# Given task
Copy out each of the following lines character for character, with no changes.

# Dataset entries
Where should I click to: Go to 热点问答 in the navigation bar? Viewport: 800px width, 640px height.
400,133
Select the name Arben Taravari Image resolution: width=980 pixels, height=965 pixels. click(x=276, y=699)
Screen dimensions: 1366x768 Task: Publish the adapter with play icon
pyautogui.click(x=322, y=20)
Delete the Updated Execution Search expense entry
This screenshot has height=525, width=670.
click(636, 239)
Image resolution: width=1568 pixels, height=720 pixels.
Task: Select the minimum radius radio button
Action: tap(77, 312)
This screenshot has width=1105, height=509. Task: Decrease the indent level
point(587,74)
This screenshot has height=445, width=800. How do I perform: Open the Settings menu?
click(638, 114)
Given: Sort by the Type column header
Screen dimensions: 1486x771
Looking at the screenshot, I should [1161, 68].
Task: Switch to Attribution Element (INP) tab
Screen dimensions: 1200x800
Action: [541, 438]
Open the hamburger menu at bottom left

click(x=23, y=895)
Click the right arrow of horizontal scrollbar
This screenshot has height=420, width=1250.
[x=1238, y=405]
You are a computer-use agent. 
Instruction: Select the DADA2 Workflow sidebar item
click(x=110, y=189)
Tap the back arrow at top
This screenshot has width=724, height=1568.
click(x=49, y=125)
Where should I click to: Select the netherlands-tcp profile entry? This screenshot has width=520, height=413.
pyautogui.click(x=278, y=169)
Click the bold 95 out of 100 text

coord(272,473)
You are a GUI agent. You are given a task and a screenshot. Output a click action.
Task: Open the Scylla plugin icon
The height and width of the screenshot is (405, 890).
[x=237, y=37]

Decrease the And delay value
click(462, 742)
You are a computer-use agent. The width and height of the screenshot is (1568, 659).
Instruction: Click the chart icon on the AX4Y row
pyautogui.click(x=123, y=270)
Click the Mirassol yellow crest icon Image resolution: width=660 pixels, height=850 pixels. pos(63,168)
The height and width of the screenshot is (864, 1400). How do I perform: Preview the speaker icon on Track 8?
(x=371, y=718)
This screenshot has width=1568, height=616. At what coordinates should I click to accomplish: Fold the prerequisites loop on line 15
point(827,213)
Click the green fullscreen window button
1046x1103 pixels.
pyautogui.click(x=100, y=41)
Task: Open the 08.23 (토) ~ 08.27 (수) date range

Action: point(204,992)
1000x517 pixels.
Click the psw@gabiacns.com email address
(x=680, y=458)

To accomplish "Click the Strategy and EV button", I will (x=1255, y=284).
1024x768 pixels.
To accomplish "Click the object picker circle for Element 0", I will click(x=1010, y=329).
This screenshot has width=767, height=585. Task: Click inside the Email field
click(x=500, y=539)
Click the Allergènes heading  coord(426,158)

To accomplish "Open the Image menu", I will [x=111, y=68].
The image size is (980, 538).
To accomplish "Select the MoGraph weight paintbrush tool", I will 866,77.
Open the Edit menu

# Task answer
Where should I click to: Go to 热点问答 in the navigation bar? Viewport: 800px width, 640px height.
400,133
Select the name Arben Taravari Image resolution: width=980 pixels, height=965 pixels. click(x=276, y=699)
Screen dimensions: 1366x768 Task: Publish the adapter with play icon
pyautogui.click(x=322, y=20)
Delete the Updated Execution Search expense entry
This screenshot has height=525, width=670.
click(636, 239)
Image resolution: width=1568 pixels, height=720 pixels.
Task: Select the minimum radius radio button
Action: tap(77, 312)
This screenshot has width=1105, height=509. Task: Decrease the indent level
point(587,74)
This screenshot has height=445, width=800. How do I perform: Open the Settings menu?
click(638, 114)
Given: Sort by the Type column header
Screen dimensions: 1486x771
Looking at the screenshot, I should [1161, 68].
Task: Switch to Attribution Element (INP) tab
Screen dimensions: 1200x800
Action: [541, 438]
Open the hamburger menu at bottom left

click(x=23, y=895)
Click the right arrow of horizontal scrollbar
This screenshot has height=420, width=1250.
[x=1238, y=405]
You are a computer-use agent. 
Instruction: Select the DADA2 Workflow sidebar item
click(x=110, y=189)
Tap the back arrow at top
This screenshot has width=724, height=1568.
click(x=49, y=125)
Where should I click to: Select the netherlands-tcp profile entry? This screenshot has width=520, height=413.
pyautogui.click(x=278, y=169)
Click the bold 95 out of 100 text

coord(272,473)
You are a GUI agent. You are given a task and a screenshot. Output a click action.
Task: Open the Scylla plugin icon
The height and width of the screenshot is (405, 890).
[x=237, y=37]

Decrease the And delay value
click(462, 742)
You are a computer-use agent. The width and height of the screenshot is (1568, 659).
Instruction: Click the chart icon on the AX4Y row
pyautogui.click(x=123, y=270)
Click the Mirassol yellow crest icon Image resolution: width=660 pixels, height=850 pixels. pos(63,168)
The height and width of the screenshot is (864, 1400). How do I perform: Preview the speaker icon on Track 8?
(x=371, y=718)
This screenshot has width=1568, height=616. At what coordinates should I click to accomplish: Fold the prerequisites loop on line 15
point(827,213)
Click the green fullscreen window button
1046x1103 pixels.
pyautogui.click(x=100, y=41)
Task: Open the 08.23 (토) ~ 08.27 (수) date range

Action: point(204,992)
1000x517 pixels.
Click the psw@gabiacns.com email address
(x=680, y=458)

To accomplish "Click the Strategy and EV button", I will (x=1255, y=284).
1024x768 pixels.
To accomplish "Click the object picker circle for Element 0", I will click(x=1010, y=329).
This screenshot has width=767, height=585. Task: Click inside the Email field
click(x=500, y=539)
Click the Allergènes heading  coord(426,158)

To accomplish "Open the Image menu", I will [x=111, y=68].
The image size is (980, 538).
To accomplish "Select the MoGraph weight paintbrush tool", I will 866,77.
Open the Edit menu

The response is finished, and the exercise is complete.